Return every one of the entries below word for word, keeping each line unchanged.

Begin

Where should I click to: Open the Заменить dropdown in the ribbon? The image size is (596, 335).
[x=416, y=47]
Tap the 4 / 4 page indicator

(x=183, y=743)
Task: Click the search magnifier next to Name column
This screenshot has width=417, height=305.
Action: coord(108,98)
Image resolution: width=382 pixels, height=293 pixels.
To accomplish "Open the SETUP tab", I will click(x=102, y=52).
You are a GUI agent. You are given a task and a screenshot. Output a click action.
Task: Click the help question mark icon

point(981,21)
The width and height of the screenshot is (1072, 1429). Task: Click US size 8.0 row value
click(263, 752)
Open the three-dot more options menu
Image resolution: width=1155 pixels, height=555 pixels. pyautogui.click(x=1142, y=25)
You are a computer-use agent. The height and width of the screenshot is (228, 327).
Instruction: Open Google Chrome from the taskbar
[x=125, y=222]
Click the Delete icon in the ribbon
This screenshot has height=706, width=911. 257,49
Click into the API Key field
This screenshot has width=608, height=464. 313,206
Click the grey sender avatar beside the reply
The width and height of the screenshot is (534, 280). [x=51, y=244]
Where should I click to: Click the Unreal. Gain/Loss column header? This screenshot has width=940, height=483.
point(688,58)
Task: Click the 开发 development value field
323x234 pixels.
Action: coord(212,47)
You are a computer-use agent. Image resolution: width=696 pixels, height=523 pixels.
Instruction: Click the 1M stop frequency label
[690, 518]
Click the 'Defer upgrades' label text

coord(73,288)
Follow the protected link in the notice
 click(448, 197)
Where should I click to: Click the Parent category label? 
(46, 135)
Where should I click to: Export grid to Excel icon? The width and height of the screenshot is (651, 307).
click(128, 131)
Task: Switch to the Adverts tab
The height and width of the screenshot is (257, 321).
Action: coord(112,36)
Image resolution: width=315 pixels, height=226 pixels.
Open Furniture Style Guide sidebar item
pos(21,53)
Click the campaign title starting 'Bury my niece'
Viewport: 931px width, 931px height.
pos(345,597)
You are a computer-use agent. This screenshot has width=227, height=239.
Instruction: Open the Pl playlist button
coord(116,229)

End

• **Solution for this problem**:
Where should I click to: Open the Заменить dropdown in the ribbon? The image size is (596, 335).
[x=416, y=47]
Tap the 4 / 4 page indicator

(x=183, y=743)
Task: Click the search magnifier next to Name column
This screenshot has width=417, height=305.
Action: coord(108,98)
Image resolution: width=382 pixels, height=293 pixels.
To accomplish "Open the SETUP tab", I will click(x=102, y=52).
You are a GUI agent. You are given a task and a screenshot. Output a click action.
Task: Click the help question mark icon

point(981,21)
The width and height of the screenshot is (1072, 1429). Task: Click US size 8.0 row value
click(263, 752)
Open the three-dot more options menu
Image resolution: width=1155 pixels, height=555 pixels. pyautogui.click(x=1142, y=25)
You are a computer-use agent. The height and width of the screenshot is (228, 327).
Instruction: Open Google Chrome from the taskbar
[x=125, y=222]
Click the Delete icon in the ribbon
This screenshot has height=706, width=911. 257,49
Click into the API Key field
This screenshot has width=608, height=464. 313,206
Click the grey sender avatar beside the reply
The width and height of the screenshot is (534, 280). [x=51, y=244]
Where should I click to: Click the Unreal. Gain/Loss column header? This screenshot has width=940, height=483.
point(688,58)
Task: Click the 开发 development value field
323x234 pixels.
Action: coord(212,47)
You are a computer-use agent. Image resolution: width=696 pixels, height=523 pixels.
Instruction: Click the 1M stop frequency label
[690, 518]
Click the 'Defer upgrades' label text

coord(73,288)
Follow the protected link in the notice
 click(448, 197)
Where should I click to: Click the Parent category label? 
(46, 135)
Where should I click to: Export grid to Excel icon? The width and height of the screenshot is (651, 307).
click(128, 131)
Task: Switch to the Adverts tab
The height and width of the screenshot is (257, 321).
Action: coord(112,36)
Image resolution: width=315 pixels, height=226 pixels.
Open Furniture Style Guide sidebar item
pos(21,53)
Click the campaign title starting 'Bury my niece'
Viewport: 931px width, 931px height.
pos(345,597)
You are a computer-use agent. This screenshot has width=227, height=239.
Instruction: Open the Pl playlist button
coord(116,229)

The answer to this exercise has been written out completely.